Premessa:

Verba volant, scripta manent! Nelle intenzioni di qualsiasi pubblicazione, sia essa storica o scientifica, la prefazione rappresenta una prima presa di posizione preliminare, spesso trascurata dal lettore, che fornisce  la chiave di lettura del soggetto. Le parti conclusive ne riassumono i contenuti facendone una sintesi proponendo ulteriori spunti di riflessione. Pertanto, nel riproporre materiali di approfondimento, si è dato particolare importanza, come nella fruizione di opere musicali, al prologo l'"ouverture" che lascia presagire le tematiche ed al "finale" che le riassume. La sistematica presentazione degli indici delle trattazioni citate  ne dà una visione d'insieme quale ponte d'accesso ai contenuti. Nell'approccio di un qualsiasi tema, riteniamo importante presentare i due lati della medaglia nella ricerca di comprenderne, oltre il lato  più visibile di quello che si impone comodamente come "verità incontrovertibile", anche l'altra faccia per lo più nascosta, ovvero di quello che un soggetto non è. Non tutto è oro quello che luccica: molti i sorprendenti lati oscuri scovati al di là delle visioni trionfalistiche o vittimistiche, e non sempre comodi ad una lettura approfodita dei personaggi coinvolti. Un discorso differenziato che si presta a malintesi, specialmente per chi non vuol "capire", sordo o cieco dai pregiudizi, prone ad accettare facendole proprie, sia le preclusioni che gli stereotipi senza riserva alcuna dimenticando che nessuno è perfetto. Queste considerazioni, meritando di essere tenute sempre presenti, valgono anche nella fattispecie, una cronaca di approfondimento con soggetto un personaggio controverso e l'ambiente, il clima dibattuto che lo ha circondato e le inevitabili interazioni.

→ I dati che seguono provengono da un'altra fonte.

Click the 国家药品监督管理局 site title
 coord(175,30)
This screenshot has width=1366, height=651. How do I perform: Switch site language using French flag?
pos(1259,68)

Intenzione non facile, quella di evitare (pre)giudizi nel dovuto ed irrinunciabile rispetto alle persone!

Molti i testi originali di questa presentazione sono stai redatti in tedesco: abbiamo pertanto cercato di tradurre in italiano quelli più significativi (prosa e poesie nel loro significato letterale, da ingegnere non ne ho pertanto l'eleganza di un poeta. Non sempre facile trovare il vocabolo dall'accezione esatta!) eliminando così una invalicabile barriera al lettore cisalpino, spesso scevro da cognizioni della lingua tedesca, per apprezzare pienamente la rilevanza del soggetto. (Link Archivi .pdf preceduti dal segno "$", integrati nel motore di ricerca del sito www.brunogf.ch. I riferimenti a wikipink.org sono contrassegnati da "§". )

Elisarion  esule dal 1915 nel Locarnese,  rappresenta anche  il paradigma della società (ticinese) con i suoi risvolti che la caratterizzarono e caratterizzano nei rapporti con il "diverso" con particolare riguardo alle vicende storiche del Locarnese. Pertanto, sulla scorta della cronaca, ne terremo conto per farne una rassegna vista con l'altro occhio. L'autore di queste note è stato coinvolto con le vicende legate al destino del lascito Elisarion e ne presenta una sua versione originale dalle ripercussioni per lo più poco conosciute quale complemento di carattere locale, dietro le quinte. Indubbie le analogie che mi legano per empatia al soggetto di queste considerazioni coinvolgendomi oltre una semplice trattazione del tema dagli effetti che ne caratterizzano l'attualità di un work in progress. La discussione è aperta!

 

Il presente contenuto (seguendo un traccia prevalentemente cronologica) vuol essere un approfondimento di quanto egregiamente redatto per il Comune di Minusio da Graziano Mandozzi (se ne suppone, con la loro riproduzione quale pubblicazione NON più disponibile in commercio, non infrangerne eventuali copyright) nel 1996 ed un complemento  alla estesa trattazione in tedesco di Fabio Ricci (2007) di cui abbiamo tradotto in italiano, per la comprensione del lettore, un ampio stralcio. Una sintesi del soggetto è presente in rete, anche in italiano, al sito www.elisarion.ch.

Per comprendere il personaggio ELISARION (Elisàr von Kupffer) , esiste una sua autobiografia che si diffonde in dettaglio sulle origini della sua famiglia, le sue vicende di bambino e da ragazzo, la conoscenza di Eduard von Mayer che sarà il suo compagno sodale e condiscepolo.

La morte  di Elisàr interromperà la sua stesura cronologica alle vicende che precedono l'arrivo a Firenze. Comunque  non mancheranno considerazioni a posteriori che riflettono il suo successivo vissuto riassunte nel capitolo conclusivo Der Weg der Liebe, una intima  ed illuminante rassegna di conoscenti che completano la sua visione dei due mondi trascorsi.